Despite an improving economic context (increasing crude oil price and weaker cost inflation pressure), non
conventional actors still face a high degree of uncertainty. Production income and operating costs (of which a
significant proportion are energy costs) are strongly impacted by crude oil price level and volatility, whereas
production costs might significantly increase under new environmental regulations. In this perspective,
investment behaviour of the non conventional oil sector remains cautious and may be accentuated by risk
aversion and a short economic visibility.
Methods
The aim of this article is to model the development of the non conventional Canadian crude oil under
uncertainty, by taking into account various crude oil price scenarii and increasing environmental cost. A dynamic
modeling approach was chosen here to determine the optimal exploitation path of the non conventional Canadian
crude oil. The developed algorithm allowed us to evaluate optimal investment and extraction strategies in the
non conventional path for different sets of reserves and invested capital under price uncertainty.

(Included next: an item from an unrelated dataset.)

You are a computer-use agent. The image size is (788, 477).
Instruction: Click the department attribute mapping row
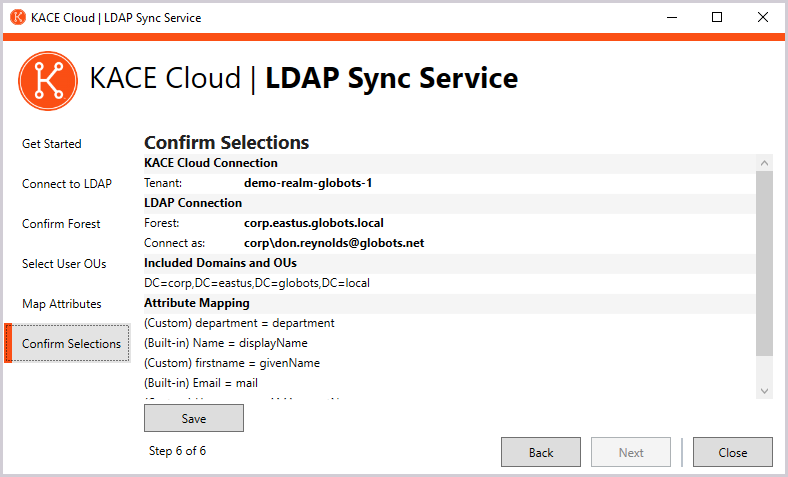239,323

As the resolution of a dynamic model is performed recursively, the first step consisted in determining the
final date of the model. This problem was analytically solved using transversality conditions presented in the
exhaustible resource theory. Lehvari and Liviatan (1977) analysed the impact of a non linear marginal cost on
optimal extraction strategies, and proved that the final date of extraction is reached when marginal revenue
equals marginal cost. Using more general mathematical hypotheses than the ones used by Hotelling (1931), they
showed that the resource might not be completely exhausted at the final date.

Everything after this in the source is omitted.